WRITTEN EXERCISE 1:
Answer these questions from the text on The Terminator:
(a) Who is named as the father of John Connor?
(b) In what terms does Reese describe his previous relationships with women?
(c) In what way is Reese's one sex scene filmed?

TEXT EXCERPT:

Although some critics have read The Terminator in terms of a feminist challenge to stereotypical representations of gender (Necakov 1987), its narrative is developed through a series of stereotypical gender representations. While "any popular action film featuring the demise of an Arnold Schwarzenegger character at the hands of a woman merits attention" (Goscilo 1987-8:37), Sarah Connor is depicted first as a targeted victim and later as a damsel in distress. Her role within the narrative is cast solely in terms of her ability to bear a male child. We know that safely delivering Jane Connor would not have made Sarah the mother of the future. Sarah functions as "a mere conduit of male power and supremacy between her son and her lover, assigned her role by their male discourse, most specifically John Connor's message from the future and Reese's directives in the present" (Goscilo 1987-8:46). John Connor is the son who arranges his own primal scene. Kyle Reese is the father of John Connor, chosen by him to fulfil that role. But there is a sense in which Reese is also the son. Sarah's affection for Reese is presented as maternal she bandages his wounds, is solicitous about his well being. He is presented as younger than her, boyish, vulnerable. He is coded as `sensitive', primarily by his own voiceover narration.

A combination of signifiers in the film (the male-male violation of Matt's post-coital death, the doubling of Reese and the Terminator, the leatherman sexuality) suggest a reading of Reese in terms of homosexuality. In answer to Sarah's questions, Reese describes his previous relationships with women in terms of their being "good fighters". Sarah's pity for his sexual inexperience too quickly heterosexualises him, or at least presses Reese into nominally heterosexual service. Reese's one experience of sex can be described as perfunctory; certainly it contains few markers of heterosexual passion. The scene is filmed in slow motion, a technique otherwise limited to filming the bloody deaths of the other Sarah Connors. The shot immediately following shows the Terminator in full leather, riding a large capacity motorcycle aggressively towards the viewer.

The contested space between the man and the machine is the battleground on which is played out the conflicts within hegemonic masculinity, in a time when "our machines are disturbingly lively, and we ourselves frighteningly inert" (Haraway 1992:68). The cyborg in the eighties cinema is, on one level, a symbol of misogynistic resistance to change. The super macho figure of the cyborg violently denies that there has been a feminisation of technology, a change in the nature of work, and a greater acceptance of human sexual diversity. The cyborgs perpetuate, in exaggerated form, an industrial age metaphor of physical masculinity, in a nostalgic echo of a time when masculine superiority was taken for granted, guaranteed by an alliance with empowering technology.

Although the cyborg films present a violent masculinist position, homosexual coding and strong women characters limit a single, unified interpretation of their meaning. Many of the films present conflicting tendencies resulting in a contradictory mix of profascist masculine imagery, feminist ideals and acknowledged homosexuality. The cyborg body becomes a contested site playing out a conflict between `old-style' masculinities and new ways of thinking about sexuality and gender; reconciling styles of masculinity in a restoration of patriarchy.

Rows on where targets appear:
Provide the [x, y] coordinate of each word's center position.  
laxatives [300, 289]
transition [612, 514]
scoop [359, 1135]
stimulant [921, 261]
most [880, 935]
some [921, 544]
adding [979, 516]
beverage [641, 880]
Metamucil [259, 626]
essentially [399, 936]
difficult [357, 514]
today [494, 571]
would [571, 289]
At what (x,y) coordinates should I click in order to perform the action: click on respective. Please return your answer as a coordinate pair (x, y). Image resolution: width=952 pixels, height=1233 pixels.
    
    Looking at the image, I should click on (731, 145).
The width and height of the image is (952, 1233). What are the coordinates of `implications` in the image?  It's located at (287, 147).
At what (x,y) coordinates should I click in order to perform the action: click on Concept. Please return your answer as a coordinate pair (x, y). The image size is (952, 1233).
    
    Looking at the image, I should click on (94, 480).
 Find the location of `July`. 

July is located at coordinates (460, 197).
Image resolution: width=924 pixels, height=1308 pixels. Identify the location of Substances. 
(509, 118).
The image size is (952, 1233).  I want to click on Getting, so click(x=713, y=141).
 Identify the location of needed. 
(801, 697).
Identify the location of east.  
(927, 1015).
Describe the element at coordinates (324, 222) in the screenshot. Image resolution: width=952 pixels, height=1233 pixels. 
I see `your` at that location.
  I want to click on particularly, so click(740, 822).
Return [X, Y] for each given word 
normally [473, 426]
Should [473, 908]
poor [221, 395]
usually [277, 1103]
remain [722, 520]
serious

WRITTEN EXERCISE 2:
From the records, repeat the lines from the one containing "today [494, 571]" up to and including the one containing "Looking at the image, I should click on (731, 145).".

WORKED ANSWER 1:
(a) Kyle Reese
(b) In terms of their being "good fighters"
(c) In slow motion

WORKED ANSWER 2:
today [494, 571]
would [571, 289]
At what (x,y) coordinates should I click in order to perform the action: click on respective. Please return your answer as a coordinate pair (x, y). Image resolution: width=952 pixels, height=1233 pixels.
    
    Looking at the image, I should click on (731, 145).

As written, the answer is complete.